Only 1% have been published. Papyrologists are abstract thinkers, puzzle solvers, detectives. Before deciphering they may have to painstakingly piece together hundreds of fragments to make one document.

Medieval scholars limited collections to Classical Greek writings of the 5th century - not for literary value but to improve their Greek language skills. So until the discovery of Oxyrhynchus, only about 2% of the Greek writers survived.

Many writers whose names and reputations were known, but texts lost, were rediscovered. Hadn't been read since the age of the Roman Empire!

Apparently, Greeks invented the sitcom. Menander established the ordinary people in extraordinary situations that became the basis for classical western comedy.
His scripts are even written just as people spoke (koinonia), unlike most Greek plays which were in high language (kathaverusa).

For the first time, it was discovered that Sophocles wrote satyr plays.

The writings of Sappho were lost until this discovery also, and all that scholars had of her 9 volumes were the few lines quoted in the texts of other writers. She was the first ancient writer to describe the moon as "silvery", feelings as "bittersweet", and to analyse the symptoms of love: the delicate fire under the skin, the whistling in the ears, the dry throat, the trembling limbs, the inability to speak, a feeling of being close to death.

Ancient Greeks became more humanised and less deified thanks to the discovery of legal documents and personal letters. Their sensitive side was revealed to historians, where before they had been very much put on a pedestal.

There were legal cases - like one in which a weaver's wife left him, so he remarried. His ex-wife and her mother attacked the poor woman in the street, heavily pregnant, and she lost the child.

Or a man locked his family in the cellar for a week, then stripped his stepdaughters bare and whipped them before setting them on fire.

Scholars have taken more than a century to reconstruct, decipher, and publish only a fraction of the vast collection.

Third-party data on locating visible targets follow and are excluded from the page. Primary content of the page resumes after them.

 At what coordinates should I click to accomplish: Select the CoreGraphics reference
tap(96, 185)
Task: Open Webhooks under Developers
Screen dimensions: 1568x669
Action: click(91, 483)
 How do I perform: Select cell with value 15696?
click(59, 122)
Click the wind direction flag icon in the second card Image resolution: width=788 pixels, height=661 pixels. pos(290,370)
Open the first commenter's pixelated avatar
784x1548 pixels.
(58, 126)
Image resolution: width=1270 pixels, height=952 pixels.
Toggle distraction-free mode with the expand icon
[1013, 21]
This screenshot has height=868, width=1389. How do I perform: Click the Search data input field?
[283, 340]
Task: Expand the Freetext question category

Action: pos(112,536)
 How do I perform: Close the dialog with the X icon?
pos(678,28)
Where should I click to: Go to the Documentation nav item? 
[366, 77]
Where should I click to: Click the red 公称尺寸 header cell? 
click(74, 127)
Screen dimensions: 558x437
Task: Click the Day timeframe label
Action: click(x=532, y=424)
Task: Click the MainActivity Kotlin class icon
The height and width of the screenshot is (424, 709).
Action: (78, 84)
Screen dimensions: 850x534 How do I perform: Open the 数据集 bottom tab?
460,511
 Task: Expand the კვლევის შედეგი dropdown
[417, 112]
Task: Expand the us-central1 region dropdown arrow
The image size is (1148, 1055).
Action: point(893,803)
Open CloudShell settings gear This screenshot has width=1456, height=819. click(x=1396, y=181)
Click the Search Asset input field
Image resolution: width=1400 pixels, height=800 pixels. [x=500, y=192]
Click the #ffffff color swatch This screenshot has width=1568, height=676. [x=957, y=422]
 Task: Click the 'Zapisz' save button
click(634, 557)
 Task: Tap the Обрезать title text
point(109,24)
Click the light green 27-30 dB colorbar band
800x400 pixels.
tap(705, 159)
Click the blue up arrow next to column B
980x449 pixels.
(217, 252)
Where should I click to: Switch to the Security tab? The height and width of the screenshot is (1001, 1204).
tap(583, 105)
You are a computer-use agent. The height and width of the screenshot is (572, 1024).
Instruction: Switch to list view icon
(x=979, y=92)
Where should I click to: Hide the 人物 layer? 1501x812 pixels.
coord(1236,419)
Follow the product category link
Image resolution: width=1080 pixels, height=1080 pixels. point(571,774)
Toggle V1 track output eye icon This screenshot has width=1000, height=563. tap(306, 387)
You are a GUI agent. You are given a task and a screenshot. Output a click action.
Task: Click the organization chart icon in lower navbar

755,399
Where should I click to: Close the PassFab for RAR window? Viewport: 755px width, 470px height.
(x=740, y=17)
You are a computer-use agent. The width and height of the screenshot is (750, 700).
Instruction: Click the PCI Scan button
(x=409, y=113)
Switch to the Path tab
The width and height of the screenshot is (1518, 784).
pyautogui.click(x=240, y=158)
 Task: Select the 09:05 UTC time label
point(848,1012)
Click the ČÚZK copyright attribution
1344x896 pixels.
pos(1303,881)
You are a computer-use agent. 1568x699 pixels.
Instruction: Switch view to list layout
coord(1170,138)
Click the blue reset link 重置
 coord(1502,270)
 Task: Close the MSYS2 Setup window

But today that process may speed up, thanks to a NASA technology adopted by Brigham Young University in Utah: multi-spectral imaging, usually used to peer into space and "look past" light obstacles such as gas clouds. It is near-infrared on the spectrum.

MSI can even see text on papyrii that has been scrubbed out and written over (known as a palimpsest). The near-IR light can see past the newer ink to the more ancient ink that is carbon-based, and in which most of the Oxyrhynchus texts are written.

It may help scientists process the papyrii up to 10 times faster, and the images are being published on the internet for a greater number of papyrologists to decipher.

There is also a plan to scan through the layers of paint and gesso to read layer upon layer of papyrus recycled as papier mache mummy masks. Thanks to this new technology, there is more literature to emerge in the years to come.

Links I've just discovered, if you want to know more:

Oxy at Oxford

Wikipedia rarely disappoints

P.S. The Oxyrhynchus is a "sharp-nosed" fish, also a deity after which the city was named.